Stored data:
═══
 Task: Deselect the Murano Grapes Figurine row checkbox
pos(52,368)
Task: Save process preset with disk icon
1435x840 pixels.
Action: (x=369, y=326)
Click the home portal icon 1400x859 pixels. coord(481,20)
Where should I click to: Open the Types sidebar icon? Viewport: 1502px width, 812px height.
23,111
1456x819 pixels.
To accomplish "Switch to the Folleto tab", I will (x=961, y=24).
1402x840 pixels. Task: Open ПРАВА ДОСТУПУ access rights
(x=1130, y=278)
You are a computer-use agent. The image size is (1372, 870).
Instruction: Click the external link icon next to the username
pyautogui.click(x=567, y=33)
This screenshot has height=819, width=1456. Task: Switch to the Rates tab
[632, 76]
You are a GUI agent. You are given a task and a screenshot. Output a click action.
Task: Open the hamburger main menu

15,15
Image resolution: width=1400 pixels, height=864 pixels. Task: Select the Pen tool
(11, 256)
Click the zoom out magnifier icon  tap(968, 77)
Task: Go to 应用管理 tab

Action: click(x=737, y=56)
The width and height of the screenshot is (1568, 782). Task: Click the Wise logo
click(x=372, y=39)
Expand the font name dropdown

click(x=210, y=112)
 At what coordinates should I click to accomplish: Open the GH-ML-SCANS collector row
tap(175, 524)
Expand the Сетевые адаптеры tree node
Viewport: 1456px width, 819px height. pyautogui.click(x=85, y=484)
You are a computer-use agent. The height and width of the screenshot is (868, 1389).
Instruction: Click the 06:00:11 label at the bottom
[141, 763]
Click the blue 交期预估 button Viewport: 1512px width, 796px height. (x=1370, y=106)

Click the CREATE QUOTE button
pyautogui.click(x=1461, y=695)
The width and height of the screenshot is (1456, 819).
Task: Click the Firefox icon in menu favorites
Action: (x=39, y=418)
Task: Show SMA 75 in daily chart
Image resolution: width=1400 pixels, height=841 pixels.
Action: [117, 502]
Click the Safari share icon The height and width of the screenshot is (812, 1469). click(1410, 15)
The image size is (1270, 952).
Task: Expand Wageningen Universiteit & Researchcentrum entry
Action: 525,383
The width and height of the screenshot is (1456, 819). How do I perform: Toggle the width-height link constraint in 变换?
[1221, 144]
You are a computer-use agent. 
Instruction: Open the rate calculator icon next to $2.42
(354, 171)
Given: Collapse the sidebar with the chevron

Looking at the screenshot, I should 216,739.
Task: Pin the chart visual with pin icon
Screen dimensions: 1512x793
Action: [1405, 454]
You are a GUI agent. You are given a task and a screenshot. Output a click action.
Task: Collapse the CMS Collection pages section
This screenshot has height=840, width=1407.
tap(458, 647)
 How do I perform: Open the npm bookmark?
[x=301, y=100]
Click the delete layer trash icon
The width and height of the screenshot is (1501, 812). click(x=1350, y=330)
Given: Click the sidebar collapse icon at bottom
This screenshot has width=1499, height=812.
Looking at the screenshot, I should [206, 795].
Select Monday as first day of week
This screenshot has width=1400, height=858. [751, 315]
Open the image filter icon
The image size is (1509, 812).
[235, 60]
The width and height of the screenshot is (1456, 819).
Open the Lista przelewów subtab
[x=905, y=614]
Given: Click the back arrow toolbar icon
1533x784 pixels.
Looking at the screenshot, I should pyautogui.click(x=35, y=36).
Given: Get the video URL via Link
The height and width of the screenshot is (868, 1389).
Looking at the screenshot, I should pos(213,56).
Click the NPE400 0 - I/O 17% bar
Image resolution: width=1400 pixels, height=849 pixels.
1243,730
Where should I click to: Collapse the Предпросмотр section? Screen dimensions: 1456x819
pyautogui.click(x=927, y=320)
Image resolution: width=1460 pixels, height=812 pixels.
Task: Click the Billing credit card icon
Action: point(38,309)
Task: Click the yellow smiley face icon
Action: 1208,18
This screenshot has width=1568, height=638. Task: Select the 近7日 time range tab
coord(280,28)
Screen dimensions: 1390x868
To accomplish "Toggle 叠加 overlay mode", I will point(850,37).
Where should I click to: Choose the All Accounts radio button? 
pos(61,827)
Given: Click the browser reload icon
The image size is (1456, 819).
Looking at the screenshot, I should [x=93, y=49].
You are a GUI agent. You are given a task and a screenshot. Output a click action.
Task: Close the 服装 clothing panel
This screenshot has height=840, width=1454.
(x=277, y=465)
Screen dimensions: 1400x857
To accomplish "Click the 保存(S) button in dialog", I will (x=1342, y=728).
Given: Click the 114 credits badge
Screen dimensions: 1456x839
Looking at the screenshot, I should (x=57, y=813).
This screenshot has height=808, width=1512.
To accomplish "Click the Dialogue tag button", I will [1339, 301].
═══
Take the entries and print them exactly. Keep every line.

• SOLUTION BELOW:
 Task: Deselect the Murano Grapes Figurine row checkbox
pos(52,368)
Task: Save process preset with disk icon
1435x840 pixels.
Action: (x=369, y=326)
Click the home portal icon 1400x859 pixels. coord(481,20)
Where should I click to: Open the Types sidebar icon? Viewport: 1502px width, 812px height.
23,111
1456x819 pixels.
To accomplish "Switch to the Folleto tab", I will (x=961, y=24).
1402x840 pixels. Task: Open ПРАВА ДОСТУПУ access rights
(x=1130, y=278)
You are a computer-use agent. The image size is (1372, 870).
Instruction: Click the external link icon next to the username
pyautogui.click(x=567, y=33)
This screenshot has height=819, width=1456. Task: Switch to the Rates tab
[632, 76]
You are a GUI agent. You are given a task and a screenshot. Output a click action.
Task: Open the hamburger main menu

15,15
Image resolution: width=1400 pixels, height=864 pixels. Task: Select the Pen tool
(11, 256)
Click the zoom out magnifier icon  tap(968, 77)
Task: Go to 应用管理 tab

Action: click(x=737, y=56)
The width and height of the screenshot is (1568, 782). Task: Click the Wise logo
click(x=372, y=39)
Expand the font name dropdown

click(x=210, y=112)
 At what coordinates should I click to accomplish: Open the GH-ML-SCANS collector row
tap(175, 524)
Expand the Сетевые адаптеры tree node
Viewport: 1456px width, 819px height. pyautogui.click(x=85, y=484)
You are a computer-use agent. The height and width of the screenshot is (868, 1389).
Instruction: Click the 06:00:11 label at the bottom
[141, 763]
Click the blue 交期预估 button Viewport: 1512px width, 796px height. (x=1370, y=106)

Click the CREATE QUOTE button
pyautogui.click(x=1461, y=695)
The width and height of the screenshot is (1456, 819).
Task: Click the Firefox icon in menu favorites
Action: (x=39, y=418)
Task: Show SMA 75 in daily chart
Image resolution: width=1400 pixels, height=841 pixels.
Action: [117, 502]
Click the Safari share icon The height and width of the screenshot is (812, 1469). click(1410, 15)
The image size is (1270, 952).
Task: Expand Wageningen Universiteit & Researchcentrum entry
Action: 525,383
The width and height of the screenshot is (1456, 819). How do I perform: Toggle the width-height link constraint in 变换?
[1221, 144]
You are a computer-use agent. 
Instruction: Open the rate calculator icon next to $2.42
(354, 171)
Given: Collapse the sidebar with the chevron

Looking at the screenshot, I should 216,739.
Task: Pin the chart visual with pin icon
Screen dimensions: 1512x793
Action: [1405, 454]
You are a GUI agent. You are given a task and a screenshot. Output a click action.
Task: Collapse the CMS Collection pages section
This screenshot has height=840, width=1407.
tap(458, 647)
 How do I perform: Open the npm bookmark?
[x=301, y=100]
Click the delete layer trash icon
The width and height of the screenshot is (1501, 812). click(x=1350, y=330)
Given: Click the sidebar collapse icon at bottom
This screenshot has width=1499, height=812.
Looking at the screenshot, I should [206, 795].
Select Monday as first day of week
This screenshot has width=1400, height=858. [751, 315]
Open the image filter icon
The image size is (1509, 812).
[235, 60]
The width and height of the screenshot is (1456, 819).
Open the Lista przelewów subtab
[x=905, y=614]
Given: Click the back arrow toolbar icon
1533x784 pixels.
Looking at the screenshot, I should pyautogui.click(x=35, y=36).
Given: Get the video URL via Link
The height and width of the screenshot is (868, 1389).
Looking at the screenshot, I should pos(213,56).
Click the NPE400 0 - I/O 17% bar
Image resolution: width=1400 pixels, height=849 pixels.
1243,730
Where should I click to: Collapse the Предпросмотр section? Screen dimensions: 1456x819
pyautogui.click(x=927, y=320)
Image resolution: width=1460 pixels, height=812 pixels.
Task: Click the Billing credit card icon
Action: point(38,309)
Task: Click the yellow smiley face icon
Action: 1208,18
This screenshot has width=1568, height=638. Task: Select the 近7日 time range tab
coord(280,28)
Screen dimensions: 1390x868
To accomplish "Toggle 叠加 overlay mode", I will point(850,37).
Where should I click to: Choose the All Accounts radio button? 
pos(61,827)
Given: Click the browser reload icon
The image size is (1456, 819).
Looking at the screenshot, I should [x=93, y=49].
You are a GUI agent. You are given a task and a screenshot. Output a click action.
Task: Close the 服装 clothing panel
This screenshot has height=840, width=1454.
(x=277, y=465)
Screen dimensions: 1400x857
To accomplish "Click the 保存(S) button in dialog", I will (x=1342, y=728).
Given: Click the 114 credits badge
Screen dimensions: 1456x839
Looking at the screenshot, I should (x=57, y=813).
This screenshot has height=808, width=1512.
To accomplish "Click the Dialogue tag button", I will [1339, 301].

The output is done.